# Segmenting and Clustering Neighborhoods in Toronto
## Part One

We will be using the BeautifulSoup package to scrape the table from the provided web address.

In [1]:
import requests
import pandas as pd
from bs4 import BeautifulSoup

In [2]:
website_url = requests.get('https://en.wikipedia.org/wiki/List_of_postal_codes_of_Canada:_M').text

In [3]:
soup = BeautifulSoup(website_url, 'lxml')

In [4]:
table = soup.find_all('table', class_ = "wikitable sortable")

In [5]:
len(table)

1

Fortunately there is only one table on the page, meaning we do not have to narrow anything down to scrape our data.

In [6]:
table = table[0]
type(table)

bs4.element.Tag

Now it's time to convert the table to a dataframe.

In [7]:
table_rows = table.find_all('tr')

res = []
for tr in table_rows:
    td = tr.find_all('td')
    row = [tr.text.strip() for tr in td if tr.text.strip()]
    if row:
        res.append(row)
df = pd.DataFrame(res, columns=["Postcode", "Borough", "Neighbourhood"])
df=df.rename(columns = {'Postcode':'Postal Code', 'Neighbourhood':'Neighborhood'})
df.head(10)

Unnamed: 0,Postal Code,Borough,Neighborhood
0,M1A,Not assigned,Not assigned
1,M2A,Not assigned,Not assigned
2,M3A,North York,Parkwoods
3,M4A,North York,Victoria Village
4,M5A,Downtown Toronto,Harbourfront
5,M5A,Downtown Toronto,Regent Park
6,M6A,North York,Lawrence Heights
7,M6A,North York,Lawrence Manor
8,M7A,Queen's Park,Not assigned
9,M8A,Not assigned,Not assigned


In [8]:
df.shape

(288, 3)

First we'll remove the postal codes that don't have a borough.

In [9]:
df1 = df[df.Borough != 'Not assigned']
df1.head(10)

Unnamed: 0,Postal Code,Borough,Neighborhood
2,M3A,North York,Parkwoods
3,M4A,North York,Victoria Village
4,M5A,Downtown Toronto,Harbourfront
5,M5A,Downtown Toronto,Regent Park
6,M6A,North York,Lawrence Heights
7,M6A,North York,Lawrence Manor
8,M7A,Queen's Park,Not assigned
10,M9A,Etobicoke,Islington Avenue
11,M1B,Scarborough,Rouge
12,M1B,Scarborough,Malvern


In [10]:
df1.shape

(211, 3)

Then we'll assign the areas that don't have a neighborhood to their overarching borough.

In [11]:
df1.Neighborhood[df1.Neighborhood == 'Not assigned'] = df1.Borough
#df.col1[df.col1 == 0] = df.col3
df1.head(10)

A value is trying to be set on a copy of a slice from a DataFrame

See the caveats in the documentation: http://pandas.pydata.org/pandas-docs/stable/indexing.html#indexing-view-versus-copy
  self._update_inplace(new_data)
A value is trying to be set on a copy of a slice from a DataFrame

See the caveats in the documentation: http://pandas.pydata.org/pandas-docs/stable/indexing.html#indexing-view-versus-copy
  exec(code_obj, self.user_global_ns, self.user_ns)

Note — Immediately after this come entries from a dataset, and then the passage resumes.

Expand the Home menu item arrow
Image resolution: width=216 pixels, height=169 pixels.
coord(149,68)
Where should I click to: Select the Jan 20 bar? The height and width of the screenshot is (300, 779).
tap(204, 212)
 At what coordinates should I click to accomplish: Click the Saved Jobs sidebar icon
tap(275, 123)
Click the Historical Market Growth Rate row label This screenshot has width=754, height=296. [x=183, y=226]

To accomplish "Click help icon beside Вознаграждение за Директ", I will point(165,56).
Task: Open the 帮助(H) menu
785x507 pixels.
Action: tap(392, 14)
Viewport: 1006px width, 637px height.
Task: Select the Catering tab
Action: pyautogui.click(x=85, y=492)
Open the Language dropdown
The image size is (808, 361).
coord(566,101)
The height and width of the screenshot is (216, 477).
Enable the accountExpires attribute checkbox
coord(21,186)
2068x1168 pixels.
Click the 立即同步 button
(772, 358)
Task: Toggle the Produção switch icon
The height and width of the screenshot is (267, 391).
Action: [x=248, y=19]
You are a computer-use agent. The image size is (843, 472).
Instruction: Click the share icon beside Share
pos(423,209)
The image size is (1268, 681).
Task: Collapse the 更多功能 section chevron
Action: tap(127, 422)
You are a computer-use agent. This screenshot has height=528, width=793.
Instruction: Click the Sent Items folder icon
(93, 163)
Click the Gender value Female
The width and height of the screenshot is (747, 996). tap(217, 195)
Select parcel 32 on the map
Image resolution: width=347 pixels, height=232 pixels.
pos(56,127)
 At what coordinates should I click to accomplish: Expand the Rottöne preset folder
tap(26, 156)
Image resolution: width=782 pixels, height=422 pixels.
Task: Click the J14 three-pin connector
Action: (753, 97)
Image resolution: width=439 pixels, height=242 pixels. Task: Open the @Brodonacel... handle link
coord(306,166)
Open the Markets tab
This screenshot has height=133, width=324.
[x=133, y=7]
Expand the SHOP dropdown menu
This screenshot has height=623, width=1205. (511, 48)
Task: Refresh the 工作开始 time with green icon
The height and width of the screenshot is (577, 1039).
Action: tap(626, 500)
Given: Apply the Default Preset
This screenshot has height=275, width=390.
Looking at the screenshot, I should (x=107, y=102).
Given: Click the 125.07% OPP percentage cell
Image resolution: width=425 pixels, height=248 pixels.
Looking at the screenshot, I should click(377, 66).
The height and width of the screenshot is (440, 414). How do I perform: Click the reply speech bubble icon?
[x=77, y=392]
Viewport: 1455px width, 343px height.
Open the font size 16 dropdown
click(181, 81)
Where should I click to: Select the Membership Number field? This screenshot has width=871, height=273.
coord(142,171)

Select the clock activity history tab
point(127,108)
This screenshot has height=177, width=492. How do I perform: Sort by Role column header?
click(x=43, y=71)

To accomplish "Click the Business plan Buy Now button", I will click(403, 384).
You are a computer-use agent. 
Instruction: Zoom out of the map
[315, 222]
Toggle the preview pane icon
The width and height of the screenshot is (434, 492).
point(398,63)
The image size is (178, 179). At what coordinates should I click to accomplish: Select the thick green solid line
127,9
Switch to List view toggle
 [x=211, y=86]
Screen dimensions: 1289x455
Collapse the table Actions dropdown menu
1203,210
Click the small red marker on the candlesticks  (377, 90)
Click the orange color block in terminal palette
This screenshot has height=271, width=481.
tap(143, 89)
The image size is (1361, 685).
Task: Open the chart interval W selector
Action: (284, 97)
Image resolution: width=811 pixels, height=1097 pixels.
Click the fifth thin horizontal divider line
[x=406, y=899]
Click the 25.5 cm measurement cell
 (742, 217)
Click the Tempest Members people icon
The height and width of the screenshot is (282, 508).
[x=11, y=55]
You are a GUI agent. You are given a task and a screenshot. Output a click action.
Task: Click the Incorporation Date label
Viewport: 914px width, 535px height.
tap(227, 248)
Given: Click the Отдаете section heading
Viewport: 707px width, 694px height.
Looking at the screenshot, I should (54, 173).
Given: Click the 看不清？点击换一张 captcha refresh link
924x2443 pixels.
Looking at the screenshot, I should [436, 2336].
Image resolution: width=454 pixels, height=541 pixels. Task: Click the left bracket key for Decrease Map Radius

Unnamed: 0,Postal Code,Borough,Neighborhood
2,M3A,North York,Parkwoods
3,M4A,North York,Victoria Village
4,M5A,Downtown Toronto,Harbourfront
5,M5A,Downtown Toronto,Regent Park
6,M6A,North York,Lawrence Heights
7,M6A,North York,Lawrence Manor
8,M7A,Queen's Park,Queen's Park
10,M9A,Etobicoke,Islington Avenue
11,M1B,Scarborough,Rouge
12,M1B,Scarborough,Malvern


Finally we'll group the neighborhoods by their postal code and borough.

In [12]:
df2 = df1.groupby(['Postal Code','Borough'])['Neighborhood'].apply(', '.join).reset_index()
df2.head(20)

Unnamed: 0,Postal Code,Borough,Neighborhood
0,M1B,Scarborough,"Rouge, Malvern"
1,M1C,Scarborough,"Highland Creek, Rouge Hill, Port Union"
2,M1E,Scarborough,"Guildwood, Morningside, West Hill"
3,M1G,Scarborough,Woburn
4,M1H,Scarborough,Cedarbrae
5,M1J,Scarborough,Scarborough Village
6,M1K,Scarborough,"East Birchmount Park, Ionview, Kennedy Park"
7,M1L,Scarborough,"Clairlea, Golden Mile, Oakridge"
8,M1M,Scarborough,"Cliffcrest, Cliffside, Scarborough Village West"
9,M1N,Scarborough,"Birch Cliff, Cliffside West"


In [13]:
df2.shape

(103, 3)

The final dataframe has 103 rows and 3 columns.